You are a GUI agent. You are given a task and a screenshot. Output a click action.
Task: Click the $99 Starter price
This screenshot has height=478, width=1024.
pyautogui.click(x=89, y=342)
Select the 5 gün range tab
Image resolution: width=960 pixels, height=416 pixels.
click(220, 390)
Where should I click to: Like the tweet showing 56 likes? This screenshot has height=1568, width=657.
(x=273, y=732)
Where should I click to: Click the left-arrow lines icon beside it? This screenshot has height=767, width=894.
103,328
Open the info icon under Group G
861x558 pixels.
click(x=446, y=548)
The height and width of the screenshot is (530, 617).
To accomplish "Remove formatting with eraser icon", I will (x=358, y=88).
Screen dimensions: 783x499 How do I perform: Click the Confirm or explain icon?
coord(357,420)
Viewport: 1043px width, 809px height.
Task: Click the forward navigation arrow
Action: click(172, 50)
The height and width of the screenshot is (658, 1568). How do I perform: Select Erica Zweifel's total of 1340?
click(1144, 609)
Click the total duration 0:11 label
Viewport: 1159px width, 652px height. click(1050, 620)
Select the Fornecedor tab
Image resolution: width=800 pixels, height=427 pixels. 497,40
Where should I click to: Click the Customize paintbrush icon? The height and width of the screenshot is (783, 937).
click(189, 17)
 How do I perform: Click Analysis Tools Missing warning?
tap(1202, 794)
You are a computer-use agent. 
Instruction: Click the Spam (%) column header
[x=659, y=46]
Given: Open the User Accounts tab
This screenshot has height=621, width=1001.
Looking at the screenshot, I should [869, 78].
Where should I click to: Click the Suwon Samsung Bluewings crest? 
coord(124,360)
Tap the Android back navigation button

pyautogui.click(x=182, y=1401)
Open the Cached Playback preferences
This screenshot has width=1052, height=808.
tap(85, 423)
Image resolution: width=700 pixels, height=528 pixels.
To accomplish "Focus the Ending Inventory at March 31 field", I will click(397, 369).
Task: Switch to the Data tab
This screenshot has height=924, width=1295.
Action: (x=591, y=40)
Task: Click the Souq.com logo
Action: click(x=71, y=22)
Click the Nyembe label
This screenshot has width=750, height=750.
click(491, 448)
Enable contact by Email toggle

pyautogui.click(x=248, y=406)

*The task*. Report how many lines in this data include the string "accomplish", and nothing else.

*Answer to this task*. 2